I've got 3 gallons of concord wine that I racked into secondary 6 days ago. It's using 1118 yeast. I'm still getting a few bubbles, but not much. If I rack it tonight will the slury still have enough active yeast to drop in the 5 gallons of SP I prepared last night or should I do a new start?

Thanks for any input.


----------



## Julie (Feb 28, 2011)

ditchbanker said:


> I've got 3 gallons of concord wine that I racked into secondary 6 days ago. It's using 1118 yeast. I'm still getting a few bubbles, but not much. If I rack it tonight will the slury still have enough active yeast to drop in the 5 gallons of SP I prepared last night or should I do a new start?
> 
> Thanks for any input.



yes, follow Lon's instructions and you should be fine


----------



## ditchbanker (Feb 28, 2011)

I looked at the web site and after instructions it just says to add the slury. Is there something else I need to do? I'd like to get started ASAP. I don't have any finished wine yet and I'm getting anxious to drink something I've made.


----------



## Julie (Feb 28, 2011)

lol, you will like the skeeter pee. No just do what Lon says and if you get another wine going take that slurry and make another batch of skeeter pee, cuz sp is not gonna last long in your house.

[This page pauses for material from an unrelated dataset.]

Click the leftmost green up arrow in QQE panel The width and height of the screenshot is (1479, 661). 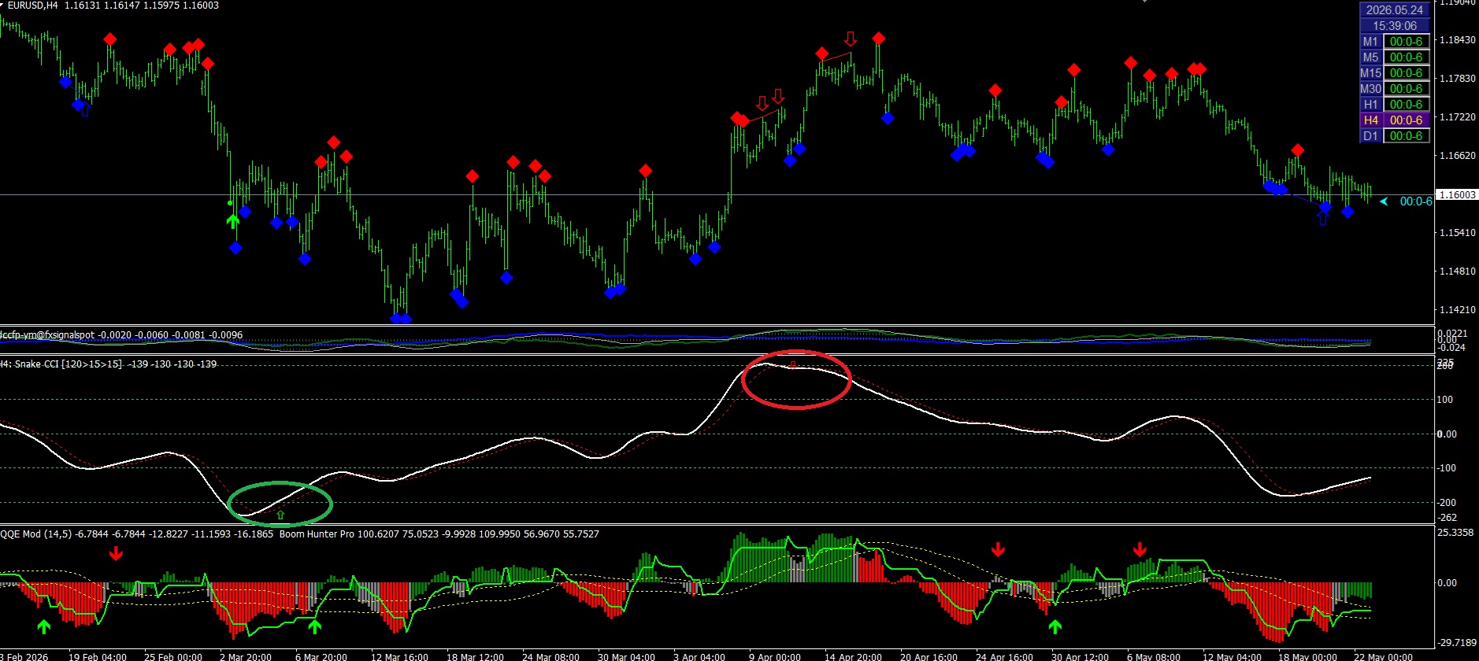click(x=44, y=626)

Also, you can take your slurries and freeze them, I am using slurries that are a year old in the freezer and they are working well.


----------



## Wade E (Feb 28, 2011)

That yeast is starving for some more sugar to munch on, It will start like wildfire!


----------



## ditchbanker (Feb 28, 2011)

Awesome, thanks.

Yeah, I'm really excited to try the concord wine I've started (threw in a pound of blackberries on a whim). I also have a bunch of fruit wines I want to do when I can harvest my fruit trees. I'm considering visiting some of the many local wineries for some fresh juice so I can get some good complex wine flavors. 

That said, I love this idea of quick tasty thirst quenching wine. I suspect this will replace the beer I usually drink in the summer time.


----------



## Julie (Feb 28, 2011)

If you like concord try some blends, concord/cranberry is just awesome and concord/cherry it another good blend


----------



## ditchbanker (Feb 28, 2011)

I've actually never tried concord. I have a hard time branching to much that isn't cab or syrah. I just enjoy those two a lot. When it came time to start a red wine, I, well, was too impatient to order a good kit. Concord's just easy to come by.


----------



## ditchbanker (Mar 1, 2011)

Thanks for the help. Less than 12 hours after dumping in the slury I've got a bubbling bucket of pee under my kitchen counter! 

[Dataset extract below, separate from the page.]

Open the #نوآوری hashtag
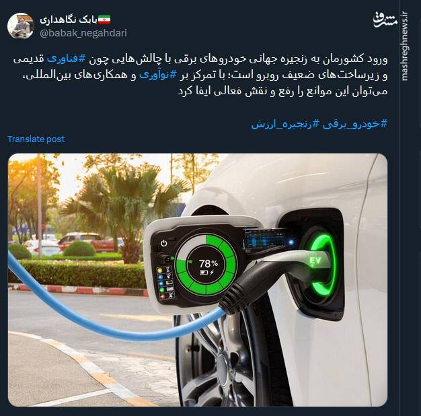Image resolution: width=421 pixels, height=416 pixels. coord(158,75)
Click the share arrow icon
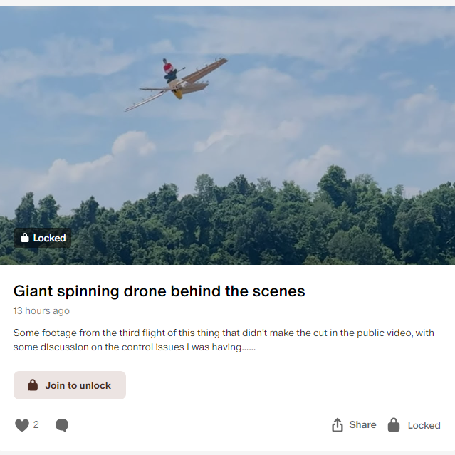 (338, 425)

(2 months ago that sentence would have caused me serious concern).


----------



## djrockinsteve (Mar 1, 2011)

Last night about an hour after everyone went to bed I decided to do th esame. Went into the living room near front door to turn off a light. Click and darkness. In the near distant a hissing.

Yep the yeasts were busy working on a choke cherry wine I started. You can hear this across the room.

This one will be a definite slurry for skeeter pee.

Tell someone to go under the kitchen sink and bring me that bucket o' pee. See who actually complies


----------